Problem statement
Reproduce the entries starting at the line containing "Open the three-dot more options menu" and ending at the line containing "Expand the 697330 Pig Bi-Metallic row", leaving out the pictures.

Records supplied
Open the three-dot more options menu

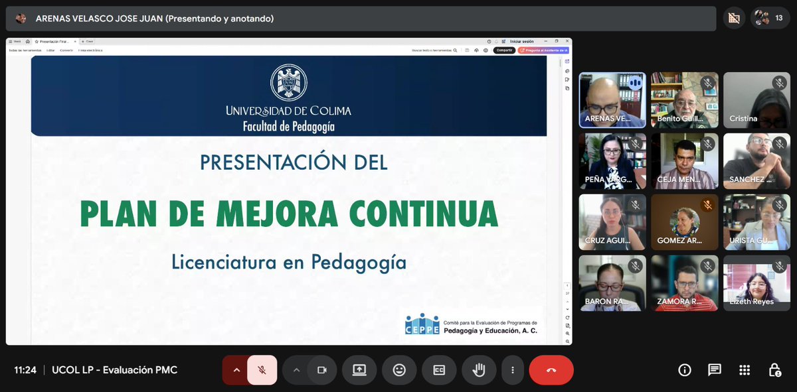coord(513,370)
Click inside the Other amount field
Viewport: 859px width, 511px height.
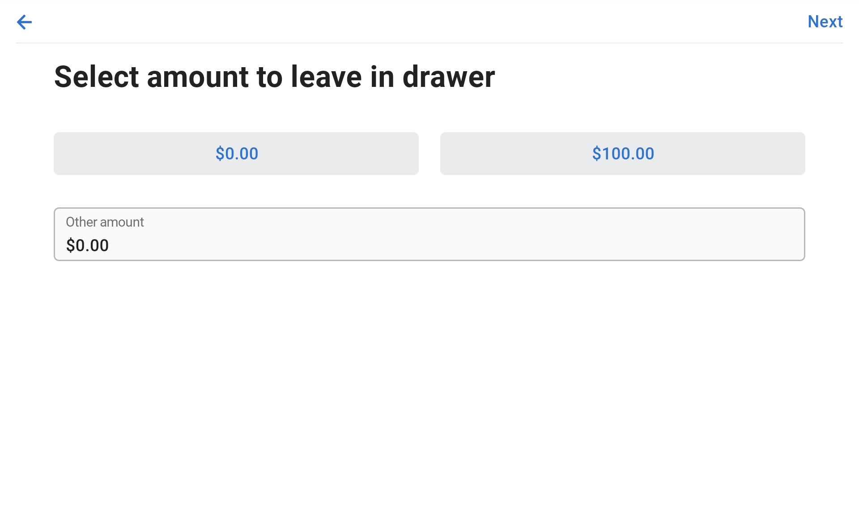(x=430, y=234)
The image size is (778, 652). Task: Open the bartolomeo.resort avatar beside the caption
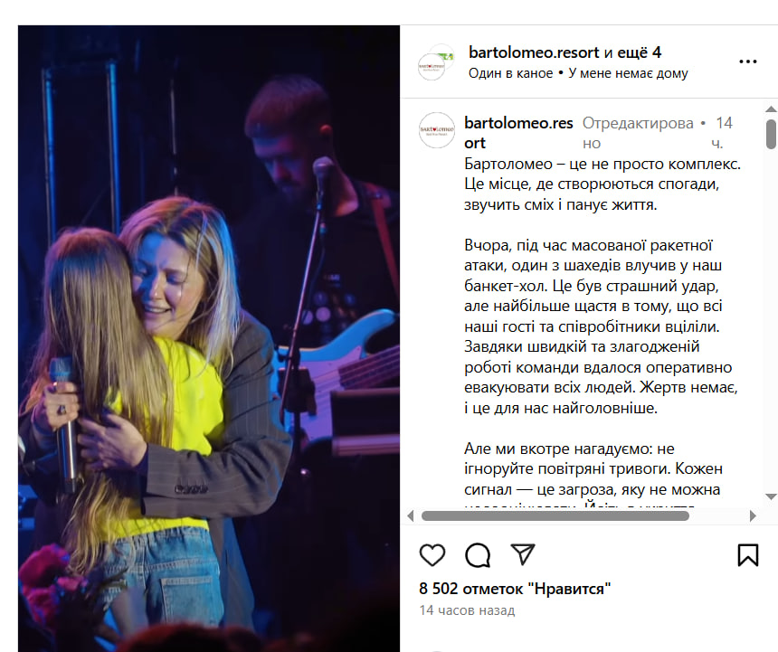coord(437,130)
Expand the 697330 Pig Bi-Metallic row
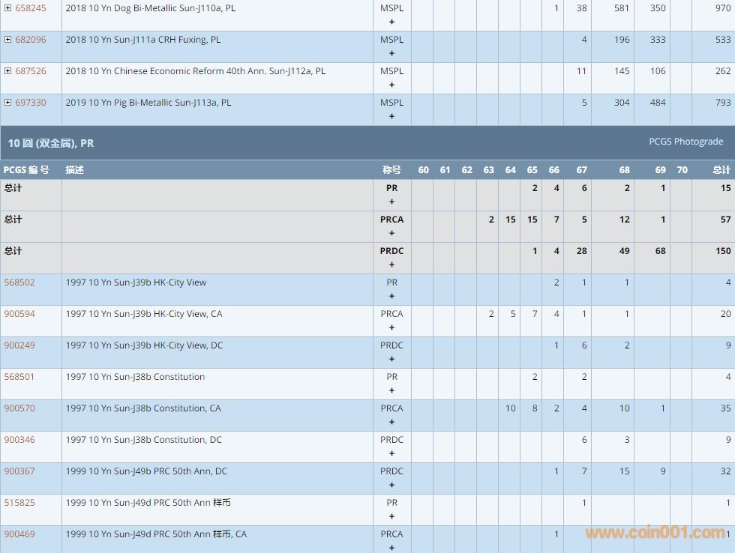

==

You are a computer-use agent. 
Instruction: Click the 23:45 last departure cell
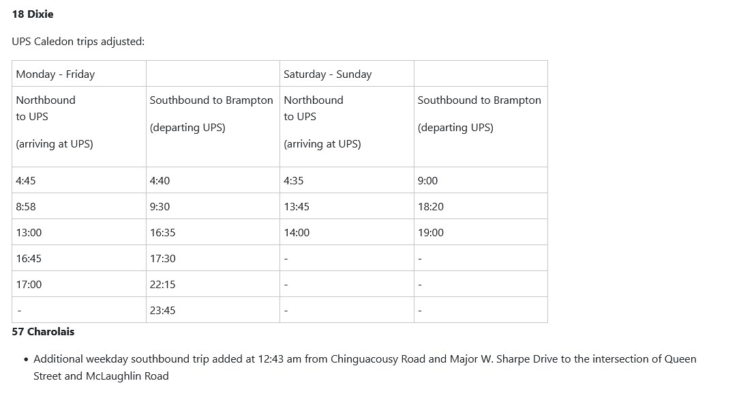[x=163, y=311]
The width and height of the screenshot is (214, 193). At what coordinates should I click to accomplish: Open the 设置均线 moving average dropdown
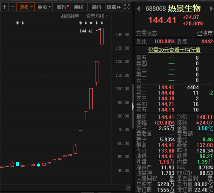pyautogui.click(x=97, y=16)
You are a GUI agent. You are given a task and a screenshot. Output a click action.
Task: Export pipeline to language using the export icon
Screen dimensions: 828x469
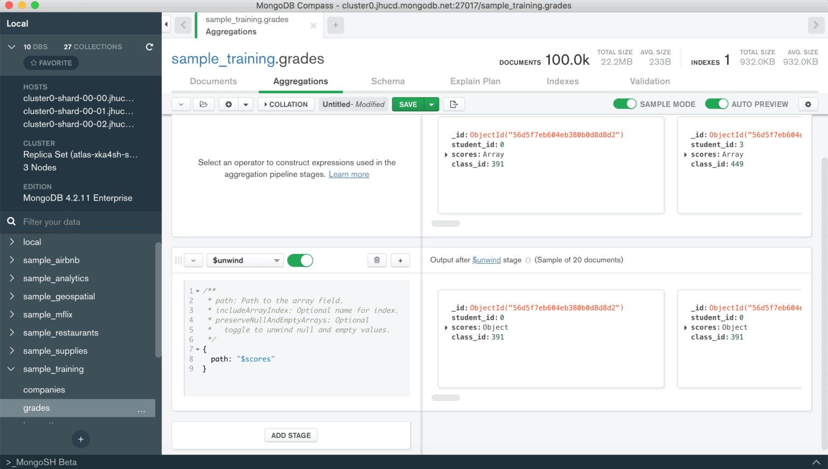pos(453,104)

Result
Open the three-dot more options menu

coord(513,370)
Click inside the Other amount field
Viewport: 859px width, 511px height.
(x=430, y=234)
The image size is (778, 652). Task: Open the bartolomeo.resort avatar beside the caption
coord(437,130)
Expand the 697330 Pig Bi-Metallic row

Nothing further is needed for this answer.